==== Extrait du texte ====
Cependant, la mise en place de ces arcs en acier décuple tant la tension de l’arbalète qu’il faut inventer un nouveau mécanisme d’armement appelé moufle ou tour, passot, coursel, girelle ou bien encore rouet. Le maniement de l’arbalète munie de son tour est lent et oblige le tireur à se mettre à couvert derrière un pavois le temps du réarmement.

Mais la précision et la longue portée de ses carreaux compensaient largement cet inconvénient. Un carreau pointeau (6) pouvait percer une armure à 90 mètres, de quoi se tenir à carreau ! Hé oui ! Cette expression a survécu. Si on comprend bien qu’elle nous met en garde, on ne la comprend pas sémantiquement. «Se tener a carrel», expression occitane du XIIIème, pourrait, à mon sens, bien vouloir dire se tenir à bonne distance d’un carreau d’arbalète. Or, d’après l’étymologie du mot «carreau», il est consigné que l’expression «se tenir à carreau» date du XIXème et vient du jeu de cartes «qui garde à carreau n’est jamais capot». Mais les emblèmes du jeu de carte ne sont autres que le symbole des différentes armes : carreau, coeur, pique, trèfle. «Il faut y voir dans le carreau ; le nom du projectile lourd lancé par l’arbalète où s’annonce l’artillerie, dans le coeur ; le courage, vertu distinctive de la noblesse, laquelle compose exclusivement la cavalerie, dans le pique ; le rappel de l’arme caractéristique de l’infanterie, dans le trèfle ; le fourrage dont l’intendance a la responsabilité» (7). Au regard de ces explications, il ne fait aucun doute pour moi que «se tenir à carreau» est bel et bien une réminescence du XIIIème et non pas un dérivé de l’expression du XIXème.
====
Consignes:
1. Répondez à ces questions d'après le texte sur l'arbalète :
(a) Derrière quoi le tireur se met-il à couvert pendant le réarmement ?
(b) À quelle distance un carreau pointeau pouvait-il percer une armure ?
(c) Selon l'étymologie citée, de quel siècle daterait l'expression «se tenir à carreau» ?
2. D'après le texte sur l'arbalète, pourquoi a-t-il fallu inventer un nouveau mécanisme d'armement ?
3. Poursuivez le texte sur l'arbalète et l'expression «se tenir à carreau» après sa dernière phrase.
==== Jeu de données ====
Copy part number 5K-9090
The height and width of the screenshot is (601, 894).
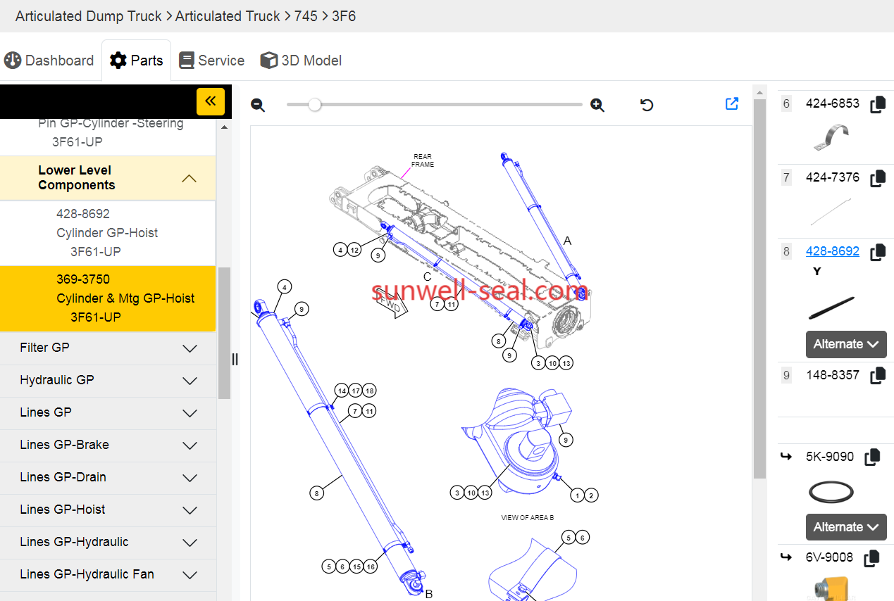871,457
====
Réponses:
1.
(a) Derrière un pavois.
(b) À 90 mètres.
(c) Du XIXe siècle.

2. Les nouveaux arcs en acier décuplaient la tension de l'arbalète. Il fallait donc un nouveau mécanisme pour l'armer, appelé moufle ou tour, passot, coursel, girelle ou rouet.

3.
Nous voilà désormais au fait.

L’arbalète à moufle s’est imposée dans la défense ou l’attaque des fortifications lors de la seconde moitié de la Guerre de Cent ans (1337-1453). Les anglais en feront les frais.

La seconde moitié du XVème oeuvre à la construction d’arbalètes, plus trapues et fortement mécanisées par le cric, autrement nommé crénekin (de l’allemand kraenchen qui veut dire petite grue). L’arbalète ainsi équipée, les cavaliers pouvaient aussi en disposer.

L’arbalète a ainsi fait carrière jusque François 1er lors de la bataille de Marignan où se distinguèrent les 200 arbalétriers à cheval de la garde du Roi.

Pour l’historiette, l’auteur de la Discipline militaire nous narre en 1536 :

«qu’il n’y avait devant Turin qu’un seul arbalétrier dans l’armée française, mais que cet homme, à lui seul, tua et blessa plus d’ennemis que n’en tuèrent et blessèrent les meilleurs arquebusiers enfermés dans la place. Cet arbalétrier était un habile tireur puisqu’à la Bicoque, il tua d’un carreau Jean Cordonne, capitaine espagnol, qui avait levé, un instant, la visière de son casque pour respirer». La tête de l’arbalétrier fut mise à prix.

Mais c’est surtout sous Charles IX (petit-fils de François 1er) que le règne de l’arbalète comme arme de guerre s’achève, par l’avènement des armes à poudre qu’il revendique. Ainsi, Charles IX décrète «tous les arbalestriers et archers seront dorénavant tenus de porter harquebuse au lieu des arcs et arbalestres».

L’arbalète tire donc sa révérence au XVIème en France pour se tailler un nouvel avenir en Afrique équatorielle. En effet, des explorateurs européens l’introduiront et elle s’y maintiendra pour la chasse jusqu’au début du XXème siècle. A noter aussi qu’en Norvège, jusqu’à la fin du XIXème, l’arbalète était de rigueur pour la chasse à la baleine.

5. Noix simple : pièce cylindrique en corne de cerf avec encoche qui sert à retenir la corde lors de l’armement. Le carreau vient en butée contre elle.

Noix double : même pièce, mais plus large et creusée en son centre permettant au carreau de s’y loger et rendant le tir plus puissant. En Angleterre, les noix étaient en acier ou en bronze. Actellement je les fabrique en acier.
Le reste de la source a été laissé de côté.